对于患儿行ETV的最佳年龄选择方面目前也存在争议。大多数学者[13-16]认为,对于年龄<2岁尤其<1岁的婴幼儿,脑脊液吸收机制不成熟,吸收功能差,术后造瘘口易闭合或新生膜形成等,使手术失败率增高,不适宜行ETV,应首先脑室腹腔分流术。报道证实,部分患儿在行脑室腹腔分流术后,即使引流管发生堵塞,而脑积水不再发生或处于静止状态,不再进行性发展;脑脊液分泌与吸收机制的建立存在反馈机制,需要在脑脊液不断刺激下建立,所以,尽可能早期造瘘建立人工脑脊液通路,特别是对头围增大明显、头皮静脉曲张、囟门膨隆、脑皮质明显变薄的患儿,脑室镜可早期缓解颅内压,为脑组织提供发育空间,减少手术并发症方面明显优于脑室腹腔分流[17-23]。所以,在手术适应证和病例选择上,年龄<1岁的患儿和交通性脑积水并不是ETV的绝对禁忌证,尤其对继发性脑积水和中脑导水管梗阻病例,ETV是首选,其在远期预后明显优于分流手术[24-27]。

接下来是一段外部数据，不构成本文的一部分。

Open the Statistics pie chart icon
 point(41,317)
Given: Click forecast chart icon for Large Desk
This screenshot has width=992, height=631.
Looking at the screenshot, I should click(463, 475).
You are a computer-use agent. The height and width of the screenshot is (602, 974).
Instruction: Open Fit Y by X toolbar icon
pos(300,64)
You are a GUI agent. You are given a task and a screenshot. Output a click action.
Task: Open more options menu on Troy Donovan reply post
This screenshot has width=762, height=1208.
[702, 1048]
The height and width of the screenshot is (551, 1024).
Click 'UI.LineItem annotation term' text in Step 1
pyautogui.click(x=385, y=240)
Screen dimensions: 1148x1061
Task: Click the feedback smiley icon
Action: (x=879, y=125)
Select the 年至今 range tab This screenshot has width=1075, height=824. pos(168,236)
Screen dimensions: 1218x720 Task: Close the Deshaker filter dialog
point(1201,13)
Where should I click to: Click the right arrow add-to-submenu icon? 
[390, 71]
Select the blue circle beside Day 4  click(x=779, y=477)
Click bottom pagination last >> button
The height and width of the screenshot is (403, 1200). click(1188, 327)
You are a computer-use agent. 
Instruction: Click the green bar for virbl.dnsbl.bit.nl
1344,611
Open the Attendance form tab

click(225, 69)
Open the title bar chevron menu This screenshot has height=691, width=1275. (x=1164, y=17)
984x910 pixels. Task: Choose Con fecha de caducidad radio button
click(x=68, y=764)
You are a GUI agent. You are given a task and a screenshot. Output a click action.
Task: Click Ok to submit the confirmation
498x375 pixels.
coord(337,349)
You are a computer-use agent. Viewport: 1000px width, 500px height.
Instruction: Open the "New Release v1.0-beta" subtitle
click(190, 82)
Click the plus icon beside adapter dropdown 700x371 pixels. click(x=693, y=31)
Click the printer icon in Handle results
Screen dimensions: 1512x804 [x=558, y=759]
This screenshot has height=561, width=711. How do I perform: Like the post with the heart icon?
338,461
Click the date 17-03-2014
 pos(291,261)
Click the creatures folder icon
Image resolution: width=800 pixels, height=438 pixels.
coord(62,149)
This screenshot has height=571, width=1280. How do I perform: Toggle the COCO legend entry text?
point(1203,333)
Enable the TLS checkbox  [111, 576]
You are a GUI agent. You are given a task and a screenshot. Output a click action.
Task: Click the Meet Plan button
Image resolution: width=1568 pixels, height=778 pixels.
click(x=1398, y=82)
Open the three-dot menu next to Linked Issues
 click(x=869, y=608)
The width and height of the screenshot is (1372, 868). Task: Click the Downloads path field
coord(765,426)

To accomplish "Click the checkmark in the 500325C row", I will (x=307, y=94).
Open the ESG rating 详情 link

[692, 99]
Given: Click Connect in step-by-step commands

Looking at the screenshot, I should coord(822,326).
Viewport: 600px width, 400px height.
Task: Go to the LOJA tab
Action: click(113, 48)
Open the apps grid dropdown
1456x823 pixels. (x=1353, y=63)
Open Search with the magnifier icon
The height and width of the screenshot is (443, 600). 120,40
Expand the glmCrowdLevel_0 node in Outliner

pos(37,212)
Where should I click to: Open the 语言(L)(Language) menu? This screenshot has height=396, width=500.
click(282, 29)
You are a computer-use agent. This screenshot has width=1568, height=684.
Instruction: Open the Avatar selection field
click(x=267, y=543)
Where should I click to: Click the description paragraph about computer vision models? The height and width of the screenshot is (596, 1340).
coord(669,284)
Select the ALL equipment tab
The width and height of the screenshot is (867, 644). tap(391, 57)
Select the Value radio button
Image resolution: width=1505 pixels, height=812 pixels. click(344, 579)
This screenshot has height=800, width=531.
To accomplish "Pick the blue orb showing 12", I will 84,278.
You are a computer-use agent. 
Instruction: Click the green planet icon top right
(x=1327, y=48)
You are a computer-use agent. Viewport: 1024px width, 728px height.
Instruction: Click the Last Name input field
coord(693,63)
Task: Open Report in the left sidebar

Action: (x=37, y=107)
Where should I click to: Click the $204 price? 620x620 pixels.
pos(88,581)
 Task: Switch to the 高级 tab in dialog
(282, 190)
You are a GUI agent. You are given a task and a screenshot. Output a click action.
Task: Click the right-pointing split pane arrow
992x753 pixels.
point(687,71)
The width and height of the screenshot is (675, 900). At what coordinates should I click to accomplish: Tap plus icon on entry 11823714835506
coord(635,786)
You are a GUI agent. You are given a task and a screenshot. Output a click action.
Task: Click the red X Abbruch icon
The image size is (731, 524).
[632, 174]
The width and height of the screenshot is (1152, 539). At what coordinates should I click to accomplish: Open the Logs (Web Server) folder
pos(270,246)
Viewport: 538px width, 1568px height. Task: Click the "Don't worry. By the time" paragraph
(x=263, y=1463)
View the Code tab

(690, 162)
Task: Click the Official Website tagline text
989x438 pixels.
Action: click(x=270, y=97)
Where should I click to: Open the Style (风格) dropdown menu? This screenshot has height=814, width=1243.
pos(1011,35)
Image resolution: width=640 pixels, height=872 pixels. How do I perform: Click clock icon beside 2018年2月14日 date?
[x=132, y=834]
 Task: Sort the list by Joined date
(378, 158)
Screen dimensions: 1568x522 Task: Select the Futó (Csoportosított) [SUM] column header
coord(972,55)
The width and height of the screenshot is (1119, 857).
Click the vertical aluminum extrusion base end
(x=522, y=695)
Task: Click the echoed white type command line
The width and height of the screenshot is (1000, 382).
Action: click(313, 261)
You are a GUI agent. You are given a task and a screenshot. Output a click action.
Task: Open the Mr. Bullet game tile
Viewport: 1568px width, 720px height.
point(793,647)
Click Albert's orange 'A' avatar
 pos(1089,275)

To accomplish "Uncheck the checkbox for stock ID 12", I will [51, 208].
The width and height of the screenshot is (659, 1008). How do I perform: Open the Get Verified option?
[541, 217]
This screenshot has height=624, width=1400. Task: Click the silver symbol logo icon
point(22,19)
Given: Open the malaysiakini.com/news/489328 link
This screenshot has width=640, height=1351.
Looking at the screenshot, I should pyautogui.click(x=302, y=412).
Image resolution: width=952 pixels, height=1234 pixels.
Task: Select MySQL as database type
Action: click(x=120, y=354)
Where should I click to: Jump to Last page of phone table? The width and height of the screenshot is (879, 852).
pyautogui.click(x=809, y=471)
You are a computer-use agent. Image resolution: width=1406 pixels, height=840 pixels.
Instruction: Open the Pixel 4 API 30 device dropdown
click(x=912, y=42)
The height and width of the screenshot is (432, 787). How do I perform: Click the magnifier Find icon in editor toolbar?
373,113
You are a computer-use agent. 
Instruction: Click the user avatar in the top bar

3.2ETV手术技巧及注意事项经脑室镜第三脑室造瘘已得到临床和患者的认可,同其他内镜一样,其可视范围有限,内镜的“鱼眼效应”使镜下看到图像和大小与真实情况不一致,要求专业的训练。术前详细阅读CT、MRI影像学资料,对颅内情况、手术操作部位及其周边的解剖关系做到成竹在胸,手术定位应使开颅点、室间孔及乳头体前缘呈一条直线,尽可能减少术中频繁或大幅度移动镜鞘,增加对神经组织的损伤。术中应注意以下解剖定位结构,利用隔静脉、丘纹静脉及脉络丛定位室间孔,以双侧反光的乳头体及漏斗隐窝定位造瘘位置,通过菲薄的第三脑室底部确定搏动的基底动脉。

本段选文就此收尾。